Three Ladies of Color by Edouard Marquis is a sketch from life shortly after the Civil War in 1867. (Courtesy of the Collections of Louisiana State Museum)

The fable of the tragic mulatto is a familiar New Orleans story: A beautiful, young woman of color disdains marriage to a man of her own racial background. Her mother coerces her to form an illicit relationship with a wealthy white man who will support her in style.

Such stories, embedded in narrative accounts by historians, novelists, playwrights and travel writers since the early 19th century, are perpetuating a myth, says Emily Clark, Clement Chambers Benenson Professor of American Colonial History and associate professor of history at Tulane University.

The myth of the “lascivious, seductive quadroon” serves a purpose, presenting a stark contrast to the “respectability of white womanhood,” says Clark, author of The Strange History of the American Quadroon: Free Women of Color in the Revolutionary Atlantic World (University of North Carolina Press, 2013).

The myth, says Clark, was one of the things that “allowed the whole system of racial and sexual hierarchy to exist in the antebellum United States.”
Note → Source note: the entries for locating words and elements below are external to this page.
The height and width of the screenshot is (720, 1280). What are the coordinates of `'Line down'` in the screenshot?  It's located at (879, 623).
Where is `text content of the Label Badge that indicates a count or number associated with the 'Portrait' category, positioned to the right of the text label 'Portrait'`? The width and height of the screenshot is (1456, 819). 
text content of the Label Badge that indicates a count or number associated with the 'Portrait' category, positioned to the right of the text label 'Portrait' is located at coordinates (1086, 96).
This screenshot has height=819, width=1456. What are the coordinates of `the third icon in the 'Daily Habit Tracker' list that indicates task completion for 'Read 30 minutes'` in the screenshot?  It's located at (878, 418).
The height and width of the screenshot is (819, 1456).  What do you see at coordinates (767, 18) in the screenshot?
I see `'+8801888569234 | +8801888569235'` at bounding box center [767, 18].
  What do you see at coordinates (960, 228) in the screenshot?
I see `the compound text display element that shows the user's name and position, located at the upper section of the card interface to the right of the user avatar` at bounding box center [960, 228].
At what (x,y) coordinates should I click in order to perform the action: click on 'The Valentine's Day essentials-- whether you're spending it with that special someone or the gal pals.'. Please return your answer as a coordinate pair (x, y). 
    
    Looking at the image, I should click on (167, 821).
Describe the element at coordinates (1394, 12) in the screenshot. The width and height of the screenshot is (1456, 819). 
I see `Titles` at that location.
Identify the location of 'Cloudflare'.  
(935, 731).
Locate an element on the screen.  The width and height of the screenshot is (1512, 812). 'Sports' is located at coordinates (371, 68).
The myth also supports the image of New Orleans as a “foreign space” of exotic temptations, which persists into the 21st century.

But as Clark has discovered through painstaking research into the rich archives of early New Orleans, especially its matrimonial and baptismal records from the 1730s to 1830s, the facts do not bear out the myth. In reality, “by the 1820s, a free woman of color of New Orleans ancestry was as likely to marry as a white woman.”

The complex stories of free women of color “should make us think about all kinds of other stories in American history that we"ve been comfortable with and haven"t asked questions about,” says Clark.

“It"s a good lesson in why it pays to go back and look at the archives. Archives are more likely to tell us what people were actually doing. Narrative accounts only tell us what people say people were doing.”

Clark will be giving a talk about her book on Sept. 17 at 6 p.m. at the Alumni House.